# DATASET ENTRIES
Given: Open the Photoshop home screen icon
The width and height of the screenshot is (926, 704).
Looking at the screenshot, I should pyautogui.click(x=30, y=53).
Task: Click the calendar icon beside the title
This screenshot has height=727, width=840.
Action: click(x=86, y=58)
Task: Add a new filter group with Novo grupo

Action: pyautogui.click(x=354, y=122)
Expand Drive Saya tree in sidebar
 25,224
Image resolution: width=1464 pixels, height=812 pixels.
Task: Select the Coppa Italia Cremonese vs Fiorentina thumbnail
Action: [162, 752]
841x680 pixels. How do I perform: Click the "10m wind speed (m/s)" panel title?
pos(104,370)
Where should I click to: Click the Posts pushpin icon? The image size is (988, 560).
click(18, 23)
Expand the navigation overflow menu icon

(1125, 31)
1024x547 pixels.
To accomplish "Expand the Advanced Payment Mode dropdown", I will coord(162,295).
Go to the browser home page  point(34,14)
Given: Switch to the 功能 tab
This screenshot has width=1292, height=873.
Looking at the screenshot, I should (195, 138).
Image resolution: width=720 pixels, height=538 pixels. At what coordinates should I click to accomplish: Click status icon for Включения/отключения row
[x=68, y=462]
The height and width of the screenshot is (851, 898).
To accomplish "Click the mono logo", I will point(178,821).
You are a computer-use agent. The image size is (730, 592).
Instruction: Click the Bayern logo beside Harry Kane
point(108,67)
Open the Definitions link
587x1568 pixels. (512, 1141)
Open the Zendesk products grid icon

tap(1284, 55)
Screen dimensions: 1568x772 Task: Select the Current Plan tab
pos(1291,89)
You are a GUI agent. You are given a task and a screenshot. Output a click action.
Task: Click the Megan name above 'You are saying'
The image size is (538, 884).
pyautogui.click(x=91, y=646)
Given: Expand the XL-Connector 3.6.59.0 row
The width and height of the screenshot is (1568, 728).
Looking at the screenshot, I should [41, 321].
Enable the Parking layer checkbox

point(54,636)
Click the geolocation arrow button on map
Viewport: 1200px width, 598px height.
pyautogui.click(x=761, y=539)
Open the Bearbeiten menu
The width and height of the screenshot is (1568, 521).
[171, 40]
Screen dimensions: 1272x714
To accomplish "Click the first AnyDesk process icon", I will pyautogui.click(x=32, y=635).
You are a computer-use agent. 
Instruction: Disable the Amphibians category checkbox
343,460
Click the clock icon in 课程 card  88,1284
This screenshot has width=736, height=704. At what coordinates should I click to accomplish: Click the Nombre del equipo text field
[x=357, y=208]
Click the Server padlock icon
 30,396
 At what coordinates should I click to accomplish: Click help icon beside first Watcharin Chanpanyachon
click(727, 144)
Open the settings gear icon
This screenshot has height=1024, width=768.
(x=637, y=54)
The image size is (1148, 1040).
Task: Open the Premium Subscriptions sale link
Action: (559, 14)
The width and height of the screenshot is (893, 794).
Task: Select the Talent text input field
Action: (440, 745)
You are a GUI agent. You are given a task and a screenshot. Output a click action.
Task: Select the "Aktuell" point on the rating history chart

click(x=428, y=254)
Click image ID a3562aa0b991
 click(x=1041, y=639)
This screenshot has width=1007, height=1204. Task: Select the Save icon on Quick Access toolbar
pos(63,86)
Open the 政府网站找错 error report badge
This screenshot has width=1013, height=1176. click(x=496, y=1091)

# REQUIRED ACTION
An exact copy of every line above is needed.

# ANSWER FOR THIS EXERCISE
Given: Open the Photoshop home screen icon
The width and height of the screenshot is (926, 704).
Looking at the screenshot, I should pyautogui.click(x=30, y=53).
Task: Click the calendar icon beside the title
This screenshot has height=727, width=840.
Action: click(x=86, y=58)
Task: Add a new filter group with Novo grupo

Action: pyautogui.click(x=354, y=122)
Expand Drive Saya tree in sidebar
 25,224
Image resolution: width=1464 pixels, height=812 pixels.
Task: Select the Coppa Italia Cremonese vs Fiorentina thumbnail
Action: [162, 752]
841x680 pixels. How do I perform: Click the "10m wind speed (m/s)" panel title?
pos(104,370)
Where should I click to: Click the Posts pushpin icon? The image size is (988, 560).
click(18, 23)
Expand the navigation overflow menu icon

(1125, 31)
1024x547 pixels.
To accomplish "Expand the Advanced Payment Mode dropdown", I will coord(162,295).
Go to the browser home page  point(34,14)
Given: Switch to the 功能 tab
This screenshot has width=1292, height=873.
Looking at the screenshot, I should (195, 138).
Image resolution: width=720 pixels, height=538 pixels. At what coordinates should I click to accomplish: Click status icon for Включения/отключения row
[x=68, y=462]
The height and width of the screenshot is (851, 898).
To accomplish "Click the mono logo", I will point(178,821).
You are a computer-use agent. The image size is (730, 592).
Instruction: Click the Bayern logo beside Harry Kane
point(108,67)
Open the Definitions link
587x1568 pixels. (512, 1141)
Open the Zendesk products grid icon

tap(1284, 55)
Screen dimensions: 1568x772 Task: Select the Current Plan tab
pos(1291,89)
You are a GUI agent. You are given a task and a screenshot. Output a click action.
Task: Click the Megan name above 'You are saying'
The image size is (538, 884).
pyautogui.click(x=91, y=646)
Given: Expand the XL-Connector 3.6.59.0 row
The width and height of the screenshot is (1568, 728).
Looking at the screenshot, I should [41, 321].
Enable the Parking layer checkbox

point(54,636)
Click the geolocation arrow button on map
Viewport: 1200px width, 598px height.
pyautogui.click(x=761, y=539)
Open the Bearbeiten menu
The width and height of the screenshot is (1568, 521).
[171, 40]
Screen dimensions: 1272x714
To accomplish "Click the first AnyDesk process icon", I will pyautogui.click(x=32, y=635).
You are a computer-use agent. 
Instruction: Disable the Amphibians category checkbox
343,460
Click the clock icon in 课程 card  88,1284
This screenshot has width=736, height=704. At what coordinates should I click to accomplish: Click the Nombre del equipo text field
[x=357, y=208]
Click the Server padlock icon
 30,396
 At what coordinates should I click to accomplish: Click help icon beside first Watcharin Chanpanyachon
click(727, 144)
Open the settings gear icon
This screenshot has height=1024, width=768.
(x=637, y=54)
The image size is (1148, 1040).
Task: Open the Premium Subscriptions sale link
Action: (559, 14)
The width and height of the screenshot is (893, 794).
Task: Select the Talent text input field
Action: (440, 745)
You are a GUI agent. You are given a task and a screenshot. Output a click action.
Task: Select the "Aktuell" point on the rating history chart

click(x=428, y=254)
Click image ID a3562aa0b991
 click(x=1041, y=639)
This screenshot has width=1007, height=1204. Task: Select the Save icon on Quick Access toolbar
pos(63,86)
Open the 政府网站找错 error report badge
This screenshot has width=1013, height=1176. click(x=496, y=1091)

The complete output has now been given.